Oklahoma Gay Marriage Ban Appealed to Supreme Court


Oklahoma's ban on same-sex marriage, which was overturned last month by the 10th Circuit Court of Appeals, has now been appealed to the U.S. Supreme Court. This follows on the heels of a similar appeal made by Utah officials on Tuesday concerning their own state's ban on gay marriage. 

The appeal in Oklahoma was filed by lawyers for Alliance Defending Freedom, the Christian legal counsel representing Tulsa County Clerk Sally Howe Smith, who was sued after refusing to grand a marriage license to a gay couple.

The AP reports:

"The 10th Circuit … negated the exercise of this fundamental right (of voting) by more than 1 million Oklahomans and millions of voters in other states," Wednesday's appeal filing stated. "Invalidating the people's voice on an issue as profound as the definition of marriage presents an important question that warrants this court's review."

ADF senior counsel Byron Babione said, "The people of every state should retain the freedom to preserve marriage if they so choose. Courts shouldn't decide the legal destiny of marriage in any state, let alone in every state."

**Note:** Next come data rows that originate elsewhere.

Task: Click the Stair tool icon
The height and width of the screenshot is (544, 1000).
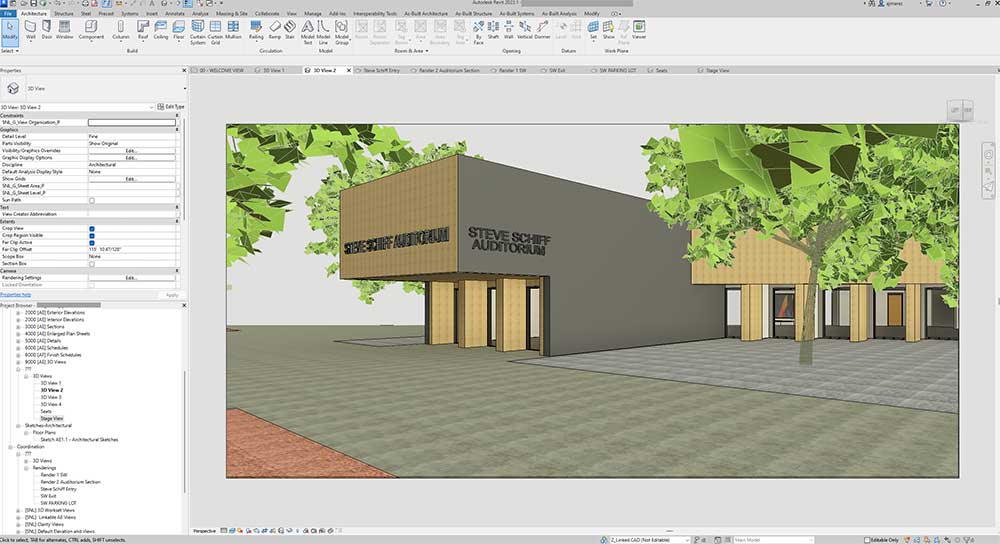Action: click(x=291, y=28)
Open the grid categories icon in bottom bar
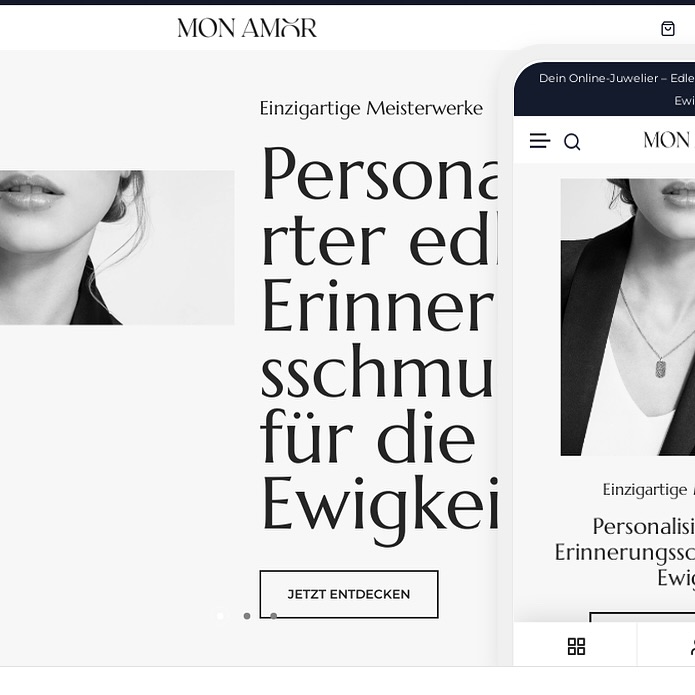Image resolution: width=695 pixels, height=695 pixels. point(576,646)
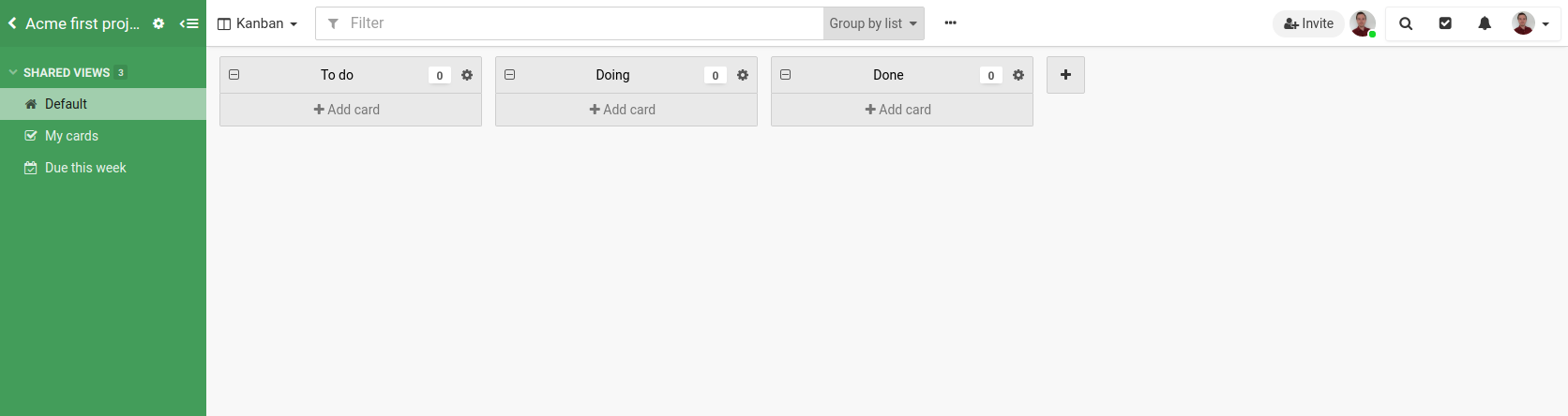1568x416 pixels.
Task: Collapse the To do list
Action: coord(234,75)
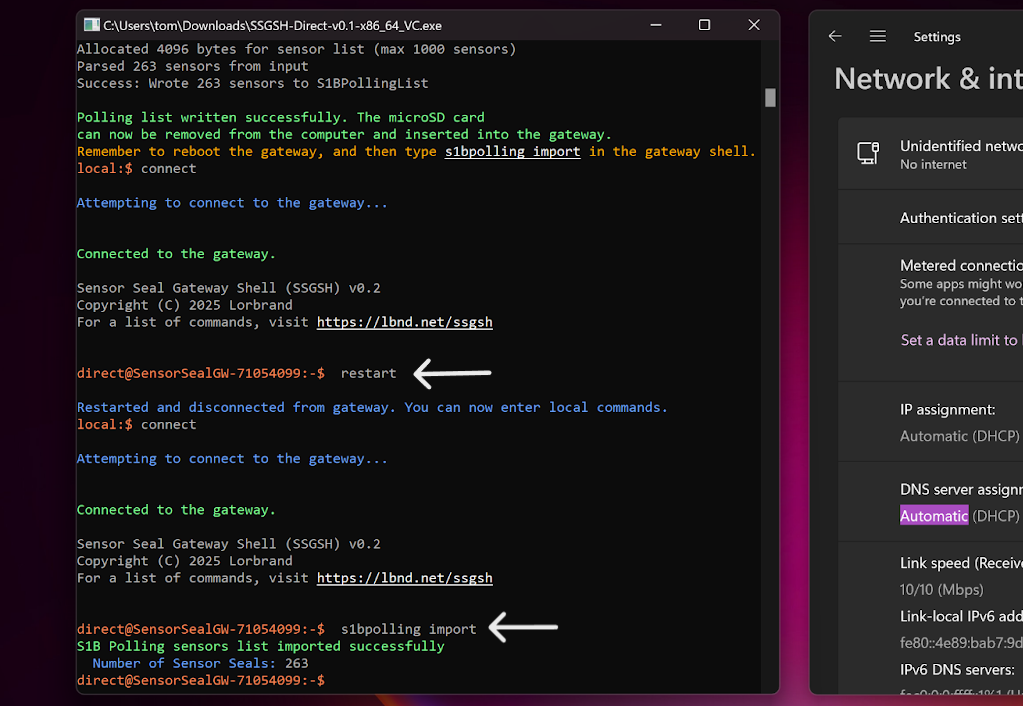Click the console window scrollbar
The image size is (1023, 706).
coord(769,98)
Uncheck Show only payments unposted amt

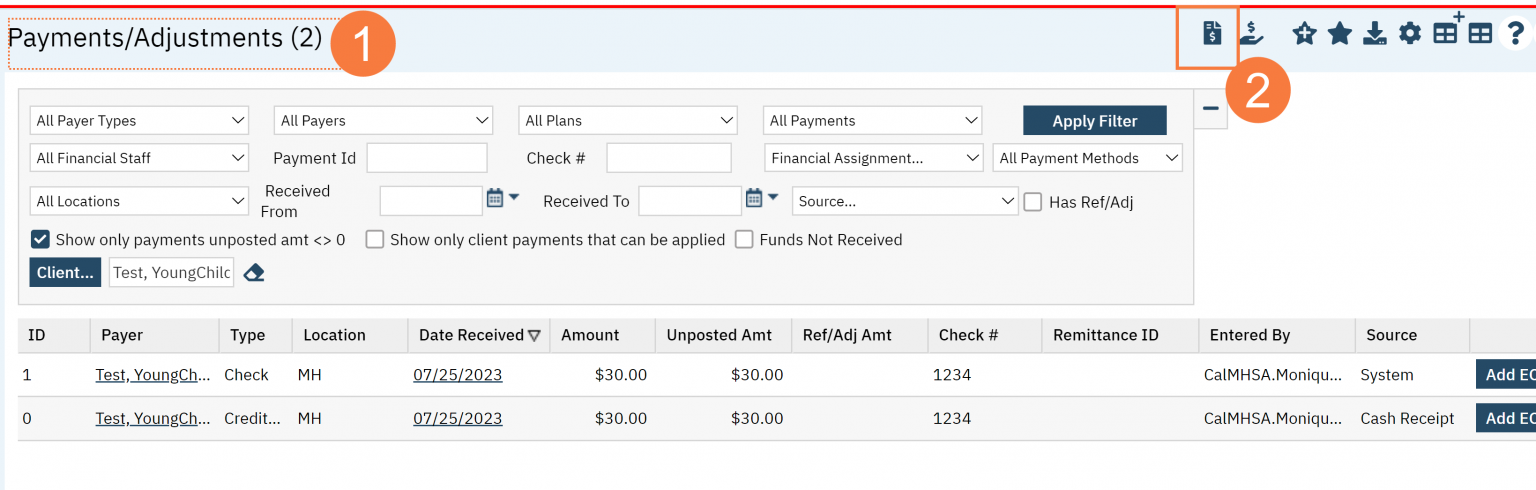(40, 240)
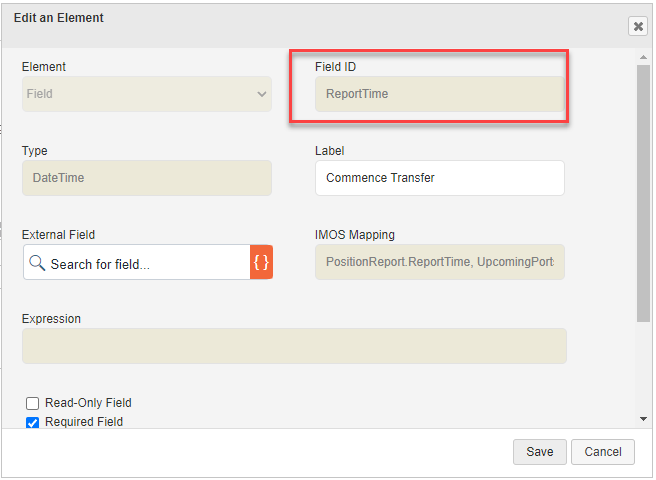Image resolution: width=656 pixels, height=480 pixels.
Task: Click the Edit an Element title bar
Action: (300, 20)
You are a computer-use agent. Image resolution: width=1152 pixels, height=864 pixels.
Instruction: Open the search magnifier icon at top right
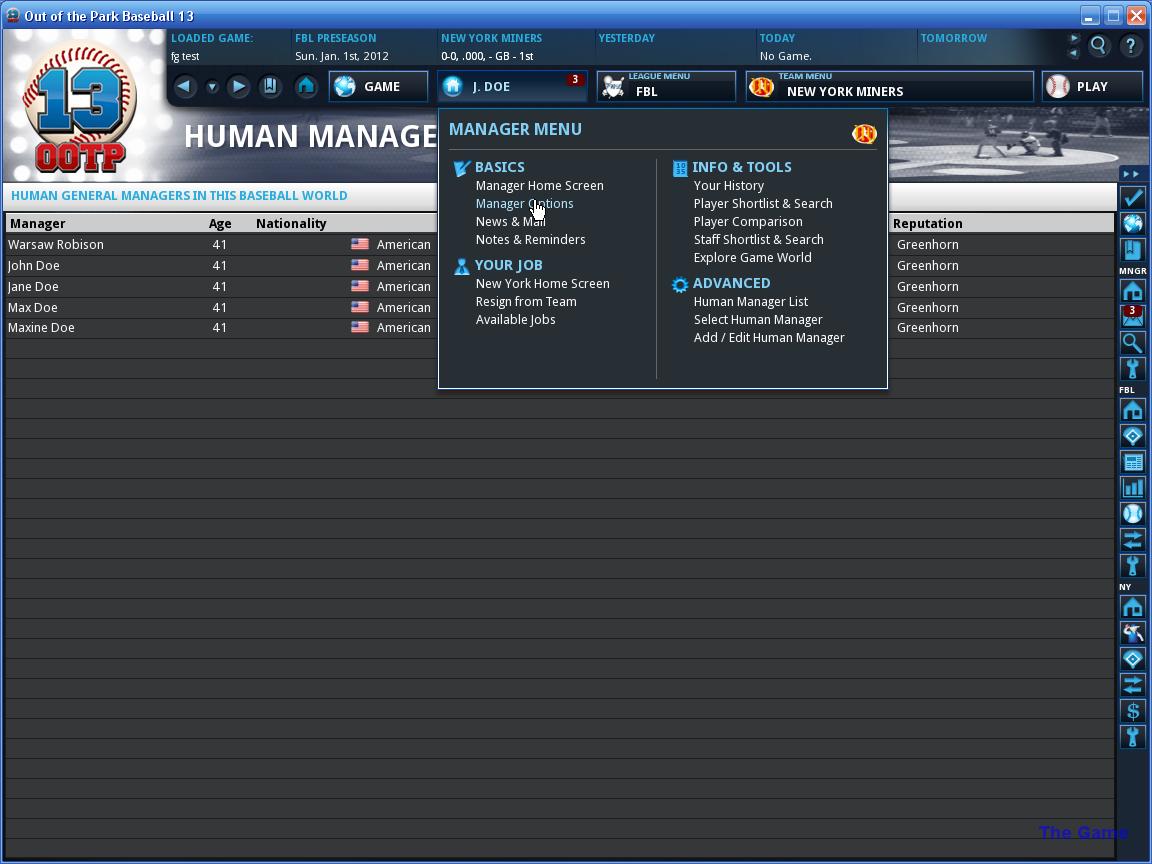(x=1098, y=46)
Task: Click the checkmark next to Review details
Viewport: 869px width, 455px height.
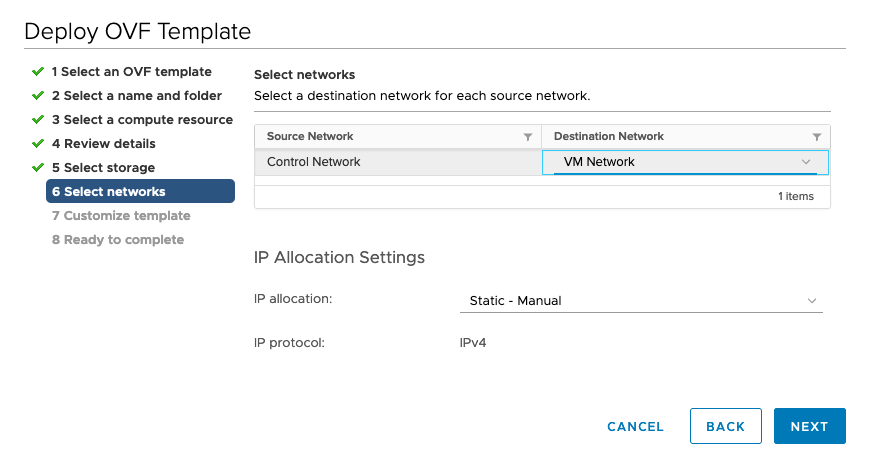Action: click(x=38, y=144)
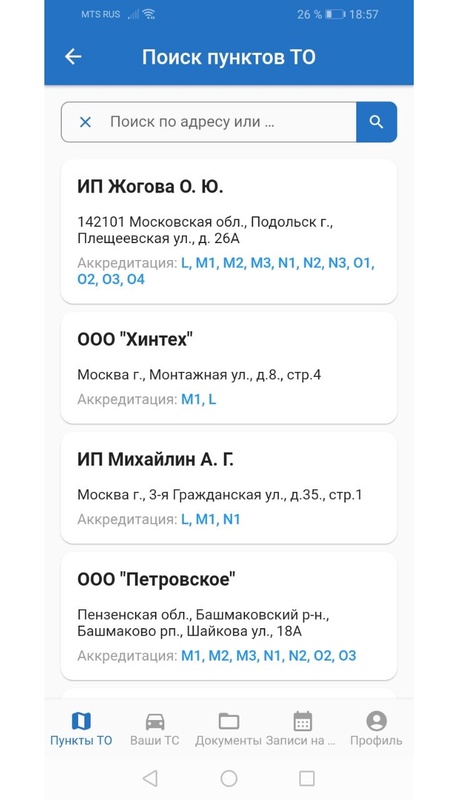
Task: Open Ваши ТС car icon tab
Action: 155,729
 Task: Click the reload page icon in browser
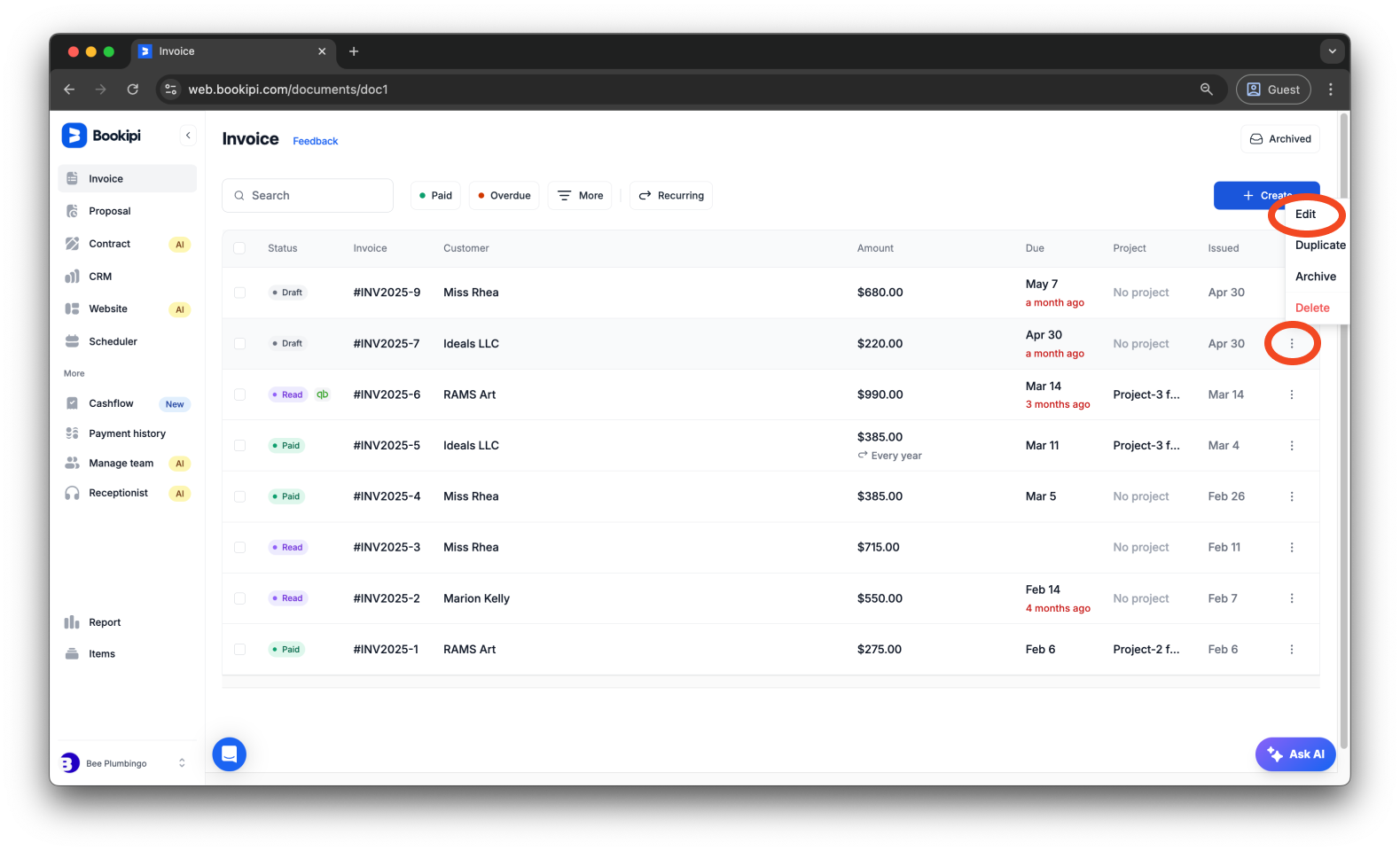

In a joint statement released last Friday, Sharon Baldwin and Mary Bishop, the couple who challenged the gay marriage ban shortly after it was approved overwhelmingly by voters back in 2004, said the following:

“We are ready to see the highest court in the land affirm that marriage equality is the law of the land. We have confidence in our case and our lawyers, and should the Supreme Court agree to hear our case, we anticipate a victory there, as well.”

Read Smith's petition below:

Oklahoma Smith Petition by Equality Case Files 


  1. JJ says

    “Courts shouldn’t decide the legal destiny of marriage in any state, let alone in every state.”

    It’ll be interesting to see if their brief relies on any marriage law precedents after decrying all such precedents.

  2. Gary says

    Is Kitchen v. Herbert the only case properly before SCOTUS? My understanding of American federal law is admittedly shaky, but precedents in Hollingsworth v. Perry, National Organization for Marriage v. Geiger, and Santai-Gaffney v. Whitewood would seem to deny standing to all of the organizations and county clerks trying to defend bans in other states.

  3. Randy says

    These people aren’t too bright.

    They undercut their own argument within the first paragraph:

    “marriage has always existed to steer naturally procreative relationships … Some now seek to move marriage further away from these purposes”

    Wait a minute. “FURTHER”? That implies that marriage ALREADY does NOT exist to steer naturally procreative relationships.

    What these people are trying to do is go back to something that has already been rejected by the courts (notably in Griswold).